■ ASSIGNMENT ■
I need the number of lines in the listing below that contain "will", and only that number.
"""
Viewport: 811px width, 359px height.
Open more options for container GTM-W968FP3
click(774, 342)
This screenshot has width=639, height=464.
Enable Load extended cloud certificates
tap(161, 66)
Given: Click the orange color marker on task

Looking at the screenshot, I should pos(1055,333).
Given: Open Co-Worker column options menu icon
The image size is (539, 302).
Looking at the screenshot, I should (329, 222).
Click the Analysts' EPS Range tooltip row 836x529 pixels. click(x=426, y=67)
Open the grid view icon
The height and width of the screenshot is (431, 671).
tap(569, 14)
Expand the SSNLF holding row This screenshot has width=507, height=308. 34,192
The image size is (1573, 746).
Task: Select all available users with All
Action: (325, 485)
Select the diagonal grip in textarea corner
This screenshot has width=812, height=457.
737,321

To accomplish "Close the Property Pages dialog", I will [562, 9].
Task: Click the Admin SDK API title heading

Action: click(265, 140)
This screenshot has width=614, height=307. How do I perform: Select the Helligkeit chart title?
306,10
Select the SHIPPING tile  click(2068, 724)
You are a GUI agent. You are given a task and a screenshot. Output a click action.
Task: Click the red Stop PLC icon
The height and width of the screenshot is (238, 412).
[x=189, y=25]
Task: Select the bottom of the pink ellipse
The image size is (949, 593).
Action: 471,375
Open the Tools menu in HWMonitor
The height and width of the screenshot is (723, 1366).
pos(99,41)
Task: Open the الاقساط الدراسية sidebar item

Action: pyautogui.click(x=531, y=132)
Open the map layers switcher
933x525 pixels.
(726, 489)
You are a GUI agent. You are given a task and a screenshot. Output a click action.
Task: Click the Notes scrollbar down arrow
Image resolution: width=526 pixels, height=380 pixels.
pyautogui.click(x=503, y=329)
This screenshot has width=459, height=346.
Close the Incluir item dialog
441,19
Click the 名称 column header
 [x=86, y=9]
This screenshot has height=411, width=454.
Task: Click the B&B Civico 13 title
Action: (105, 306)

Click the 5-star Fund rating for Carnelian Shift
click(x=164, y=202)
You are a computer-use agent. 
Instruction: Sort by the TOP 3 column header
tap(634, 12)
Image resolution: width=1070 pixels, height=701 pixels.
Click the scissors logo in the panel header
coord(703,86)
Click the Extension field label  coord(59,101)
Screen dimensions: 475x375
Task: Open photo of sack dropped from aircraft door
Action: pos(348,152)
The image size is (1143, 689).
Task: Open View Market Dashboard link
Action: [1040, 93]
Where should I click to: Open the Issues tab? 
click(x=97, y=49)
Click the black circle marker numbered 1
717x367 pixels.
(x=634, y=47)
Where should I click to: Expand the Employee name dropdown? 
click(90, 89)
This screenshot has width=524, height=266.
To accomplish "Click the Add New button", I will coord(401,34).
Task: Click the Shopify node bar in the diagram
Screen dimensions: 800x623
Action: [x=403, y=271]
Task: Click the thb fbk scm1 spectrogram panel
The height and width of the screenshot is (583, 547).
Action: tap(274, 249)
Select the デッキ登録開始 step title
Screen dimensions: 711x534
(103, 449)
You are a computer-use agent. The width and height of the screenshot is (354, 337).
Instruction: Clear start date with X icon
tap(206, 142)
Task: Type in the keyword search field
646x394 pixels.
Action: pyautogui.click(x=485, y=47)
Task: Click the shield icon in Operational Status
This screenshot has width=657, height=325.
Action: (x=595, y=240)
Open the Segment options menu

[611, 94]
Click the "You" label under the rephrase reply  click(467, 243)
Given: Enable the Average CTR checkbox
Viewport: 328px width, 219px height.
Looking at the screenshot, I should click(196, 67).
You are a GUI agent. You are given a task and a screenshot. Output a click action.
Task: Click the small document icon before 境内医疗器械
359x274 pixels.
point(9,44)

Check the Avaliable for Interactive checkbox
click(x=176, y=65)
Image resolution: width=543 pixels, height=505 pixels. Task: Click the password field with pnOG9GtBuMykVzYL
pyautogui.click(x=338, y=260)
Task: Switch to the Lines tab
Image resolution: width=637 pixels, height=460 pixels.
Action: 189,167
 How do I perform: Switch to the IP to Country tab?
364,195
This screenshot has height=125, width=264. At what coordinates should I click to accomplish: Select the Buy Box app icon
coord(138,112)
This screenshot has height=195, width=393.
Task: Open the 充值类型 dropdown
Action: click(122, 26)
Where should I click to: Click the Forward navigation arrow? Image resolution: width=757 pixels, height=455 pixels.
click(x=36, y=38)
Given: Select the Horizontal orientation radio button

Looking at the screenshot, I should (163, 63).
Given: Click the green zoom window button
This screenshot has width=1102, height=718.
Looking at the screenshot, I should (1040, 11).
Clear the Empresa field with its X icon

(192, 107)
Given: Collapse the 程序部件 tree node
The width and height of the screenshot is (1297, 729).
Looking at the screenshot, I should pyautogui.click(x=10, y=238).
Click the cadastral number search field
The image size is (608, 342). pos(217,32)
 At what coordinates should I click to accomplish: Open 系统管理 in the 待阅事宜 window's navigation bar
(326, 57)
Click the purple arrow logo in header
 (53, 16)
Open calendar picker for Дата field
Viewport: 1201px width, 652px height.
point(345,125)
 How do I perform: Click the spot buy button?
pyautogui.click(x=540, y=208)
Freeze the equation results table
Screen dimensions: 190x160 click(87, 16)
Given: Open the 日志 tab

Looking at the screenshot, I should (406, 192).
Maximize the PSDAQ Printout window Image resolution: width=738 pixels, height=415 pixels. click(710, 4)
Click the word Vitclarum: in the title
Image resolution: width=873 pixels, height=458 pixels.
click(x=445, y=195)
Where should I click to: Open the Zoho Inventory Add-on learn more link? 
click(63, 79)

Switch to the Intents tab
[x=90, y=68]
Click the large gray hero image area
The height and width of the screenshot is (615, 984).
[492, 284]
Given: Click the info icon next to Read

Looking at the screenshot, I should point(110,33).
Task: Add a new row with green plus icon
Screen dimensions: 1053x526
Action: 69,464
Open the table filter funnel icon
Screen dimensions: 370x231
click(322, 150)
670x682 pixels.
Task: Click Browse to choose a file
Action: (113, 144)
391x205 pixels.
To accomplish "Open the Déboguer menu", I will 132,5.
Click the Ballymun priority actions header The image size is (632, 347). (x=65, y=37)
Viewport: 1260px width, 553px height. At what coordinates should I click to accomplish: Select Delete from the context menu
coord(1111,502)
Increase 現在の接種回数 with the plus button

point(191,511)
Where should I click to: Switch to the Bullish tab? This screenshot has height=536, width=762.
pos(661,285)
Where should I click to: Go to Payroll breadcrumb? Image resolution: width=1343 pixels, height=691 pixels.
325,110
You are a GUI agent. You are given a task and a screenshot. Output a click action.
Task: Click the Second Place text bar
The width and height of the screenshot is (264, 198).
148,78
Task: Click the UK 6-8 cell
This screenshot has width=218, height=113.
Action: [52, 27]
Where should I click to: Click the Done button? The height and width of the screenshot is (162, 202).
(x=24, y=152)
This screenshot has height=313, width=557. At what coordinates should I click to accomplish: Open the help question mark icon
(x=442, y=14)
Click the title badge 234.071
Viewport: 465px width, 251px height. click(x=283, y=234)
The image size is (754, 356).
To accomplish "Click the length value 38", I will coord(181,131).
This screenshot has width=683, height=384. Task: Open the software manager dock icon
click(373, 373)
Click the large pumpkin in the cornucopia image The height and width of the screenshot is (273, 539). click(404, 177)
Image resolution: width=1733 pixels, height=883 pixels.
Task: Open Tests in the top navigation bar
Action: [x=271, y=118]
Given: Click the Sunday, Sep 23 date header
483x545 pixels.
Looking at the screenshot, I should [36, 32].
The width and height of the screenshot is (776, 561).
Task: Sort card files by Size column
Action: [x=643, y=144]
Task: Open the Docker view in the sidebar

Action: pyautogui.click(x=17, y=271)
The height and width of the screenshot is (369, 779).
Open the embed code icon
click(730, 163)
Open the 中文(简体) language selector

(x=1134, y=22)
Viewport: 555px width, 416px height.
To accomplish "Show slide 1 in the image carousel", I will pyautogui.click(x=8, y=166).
"""
■ WRITTEN ANSWER ■
5